# TRY IT
Could you print exactly the lines of the listing below, starting at the line that has "Task: Click the managed-by-organization" and ending at the line that has "Given: Toggle the", and only those lines?

-------- INFORMATION PROVIDED --------

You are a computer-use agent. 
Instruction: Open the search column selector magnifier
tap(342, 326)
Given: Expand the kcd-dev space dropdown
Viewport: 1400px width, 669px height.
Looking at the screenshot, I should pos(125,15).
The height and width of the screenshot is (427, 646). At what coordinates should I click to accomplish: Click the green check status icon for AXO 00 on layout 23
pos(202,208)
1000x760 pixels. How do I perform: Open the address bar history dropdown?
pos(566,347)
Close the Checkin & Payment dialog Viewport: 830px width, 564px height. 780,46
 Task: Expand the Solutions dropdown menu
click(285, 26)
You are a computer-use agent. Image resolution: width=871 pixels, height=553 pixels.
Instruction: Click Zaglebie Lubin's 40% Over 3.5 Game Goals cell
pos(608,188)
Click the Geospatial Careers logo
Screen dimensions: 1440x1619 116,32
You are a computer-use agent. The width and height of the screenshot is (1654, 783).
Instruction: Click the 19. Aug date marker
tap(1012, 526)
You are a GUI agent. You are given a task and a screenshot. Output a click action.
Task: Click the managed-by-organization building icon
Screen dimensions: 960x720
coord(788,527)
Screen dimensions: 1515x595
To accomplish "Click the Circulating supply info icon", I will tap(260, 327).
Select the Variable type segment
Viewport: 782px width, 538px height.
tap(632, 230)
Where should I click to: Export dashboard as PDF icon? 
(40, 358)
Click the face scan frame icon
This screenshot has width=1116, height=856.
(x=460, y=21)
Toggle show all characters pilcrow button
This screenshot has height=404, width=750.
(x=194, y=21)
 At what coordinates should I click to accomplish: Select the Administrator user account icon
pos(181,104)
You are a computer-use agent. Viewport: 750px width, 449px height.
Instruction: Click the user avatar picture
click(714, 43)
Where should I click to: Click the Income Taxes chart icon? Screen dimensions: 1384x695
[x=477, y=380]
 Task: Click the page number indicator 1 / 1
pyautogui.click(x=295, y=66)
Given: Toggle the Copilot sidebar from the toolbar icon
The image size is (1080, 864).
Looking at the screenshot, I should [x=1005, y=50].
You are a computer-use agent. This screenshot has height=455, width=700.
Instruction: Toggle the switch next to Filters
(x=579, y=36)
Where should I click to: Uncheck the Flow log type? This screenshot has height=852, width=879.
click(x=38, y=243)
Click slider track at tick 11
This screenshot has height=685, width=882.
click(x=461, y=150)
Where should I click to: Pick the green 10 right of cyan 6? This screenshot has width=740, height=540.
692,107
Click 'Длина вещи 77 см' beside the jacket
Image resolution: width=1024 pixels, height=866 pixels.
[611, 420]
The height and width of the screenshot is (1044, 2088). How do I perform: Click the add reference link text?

--------

# OUTPUT FOR THIS TASK
Task: Click the managed-by-organization building icon
Screen dimensions: 960x720
coord(788,527)
Screen dimensions: 1515x595
To accomplish "Click the Circulating supply info icon", I will tap(260, 327).
Select the Variable type segment
Viewport: 782px width, 538px height.
tap(632, 230)
Where should I click to: Export dashboard as PDF icon? 
(40, 358)
Click the face scan frame icon
This screenshot has width=1116, height=856.
(x=460, y=21)
Toggle show all characters pilcrow button
This screenshot has height=404, width=750.
(x=194, y=21)
 At what coordinates should I click to accomplish: Select the Administrator user account icon
pos(181,104)
You are a computer-use agent. Viewport: 750px width, 449px height.
Instruction: Click the user avatar picture
click(714, 43)
Where should I click to: Click the Income Taxes chart icon? Screen dimensions: 1384x695
[x=477, y=380]
 Task: Click the page number indicator 1 / 1
pyautogui.click(x=295, y=66)
Given: Toggle the Copilot sidebar from the toolbar icon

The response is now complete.